“The oscillation of breathing is a perfect mirror of the fluctuations of life. If we are open to this process, life will move us. If we are unable to integrate life’s changes, we begin to resist by restricting our breathing.
When we hold the breath and try to control life or stop changes from happening we are saying we do not want to be moved. In those moments our desire for certainty has become much stronger than our desire to be dynamically alive.
Breathing freely is a courageous act. ~ Donna Farhi
One of the fundamental teachings of yoga is that our breath mirrors our emotional state and by changing our breath we can at a deep level change the way we feel. Not only that but as Donna Farhi’s quote above outlines, our breath is a direct reflection of our relationship to life itself.
When we live in fear, or try to control the world around us, this often manifests in a tightening and gripping in our bodies that limits and restricts our ability to breathe well. Breathing freely is courageous because it signals to ourselves and the world that we are OK with change, that we strong and resilient and able to face whatever comes our way.
In my private sessions I spend some time in each session exploring and working with the breath. I believe that breath is one of the master techniques and an incredibly valuable tool which can be applied and used to great affect from the very first yoga session.
I teach my clients that through conscious and deliberate awareness of their breathing they can soothe (or stimulate) their nervous system, and in turn create a complete physiological and psychological shift in literally a matter of minutes.
Many of my clients come to me with restricted breathing patterns which in turn keep them unconsciously locked in a chronically stressed state. Stress tends to manifest as short, irregular, shallow breathing patterns which are felt predominantly in the chest and neck. This type of breathing creates a vicious cycle, keeping our body in a hyper alert state and imprisoned in the stress response.
Before I teach clients specific breathwork techniques I almost always give them the time and space to observe their natural breathing patterns, that is, the way they normally breathe without making any changes to it. I invite them to get a sense of how and where they are breathing, the pace, texture and relative ease (or not) of their breath. This helps to give me and the client a sense of where they are starting from.
I strongly believe that we can not create change if we are not first aware of what is actually happening.

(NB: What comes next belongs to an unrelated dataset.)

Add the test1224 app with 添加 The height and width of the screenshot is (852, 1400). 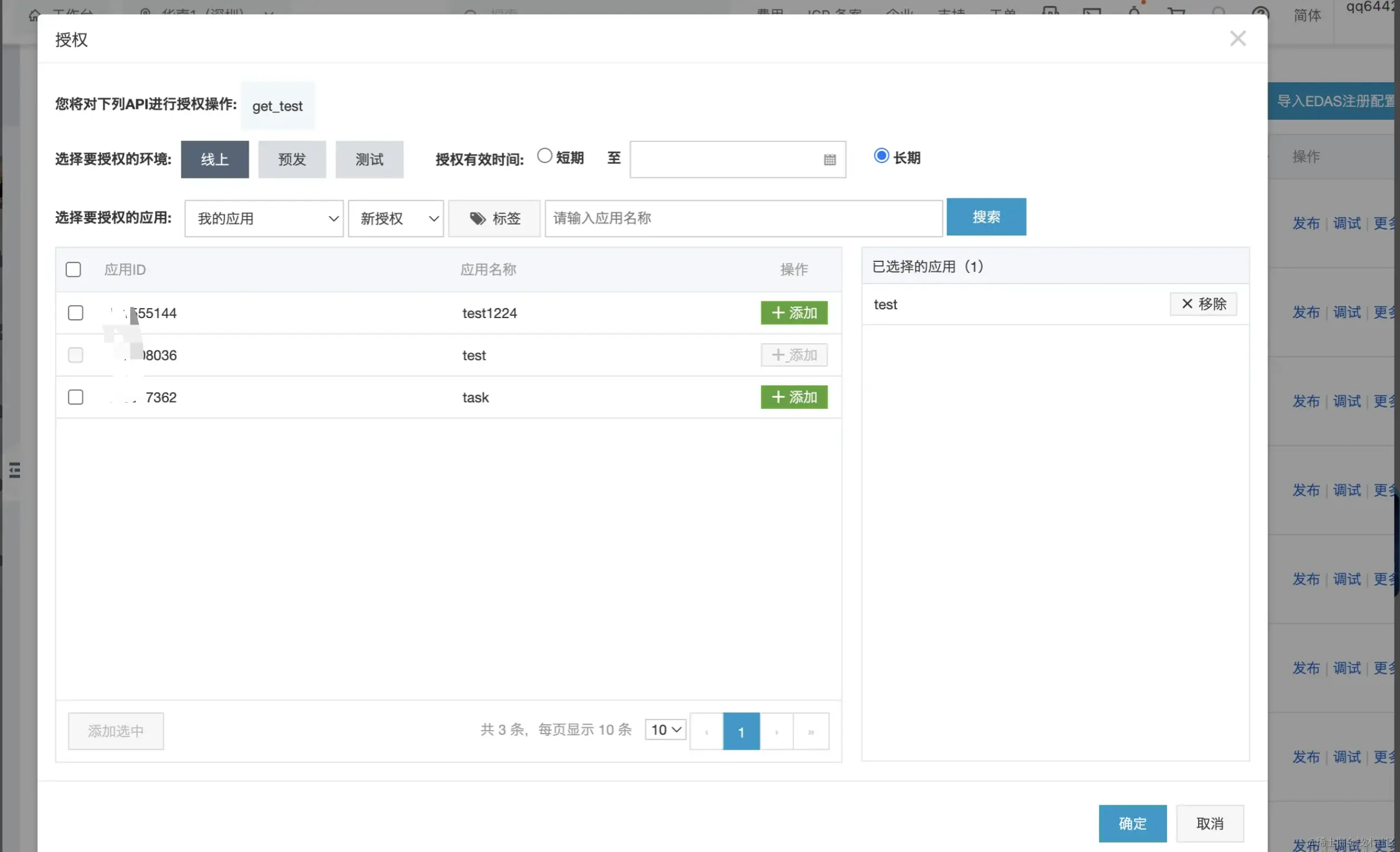(x=793, y=313)
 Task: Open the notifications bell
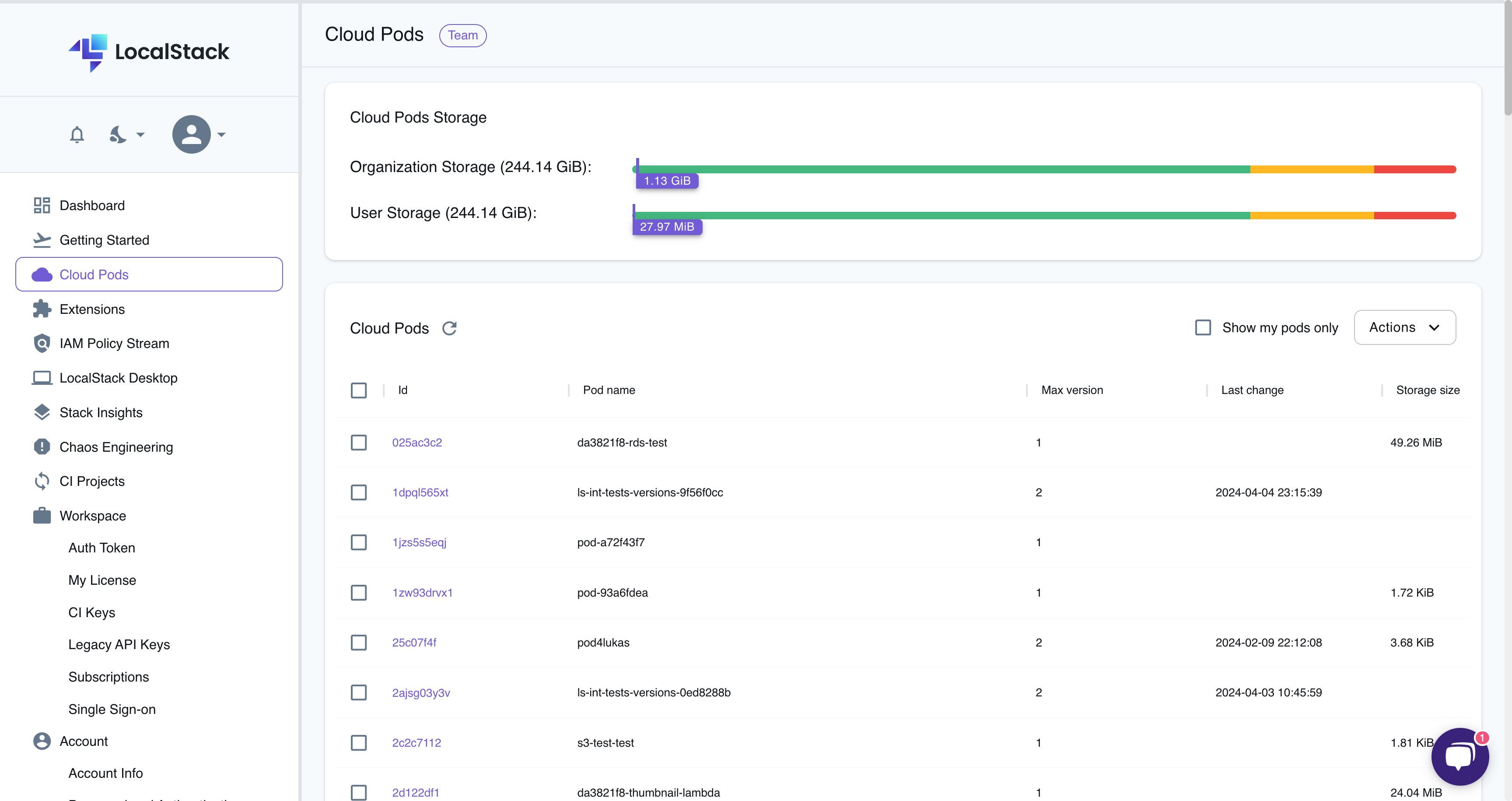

Awareness is the absolute prerequisite for transformation to occur.
Once clients have a sense of their natural breathing patterns we then progress to exploring techniques that offer more healthful ways of breathing.
The following short audio is one of my favourite ways to work with the breath and I teach it and many variations to my clients. There are two parts to the exercise:
- Breath Awareness through Touch
This part of the exercise is designed to get you comfortable and familiar with feeling the breath move into different parts of the body. We are learning to move breath through the body and to get a sense of what that feels like. I find that using the hands gives us a very immediate and tactile form of feedback which can be useful in the early phases of this work.
- The Complete breath (sometimes called the Yogic Breath)
Taking our ability to move breath into the belly, ribcage and upper chest as our starting place we now explore how to integrate these movements of the breath into all three areas during one complete breath cycle.
Some of the benefits of this exercise include:
- Increased energy and vitality as we improve circulation and oxygen-intake to the body
- Strengthened and promotion of proper functioning of the diaphragm which in turn stimulates the relaxation response and reduces
- Reduction in tension and load of the accessory breathing muscles in the neck, shoulders and upper back/chest
- Enhanced focus and clarity as the mind is required to stay present on the technique
The best part about breathwork exercises is that they are incredibly versatile. Breathing requires no special equipment, can be done at any time of the day (or night) and is inconspicuous enough to do in public. This is important because we become what we repeatedly do – thus the more we can integrate these practices as we go about our daily lives, the more we can rely on the power of the breath to soothe, settle and heal at any moment.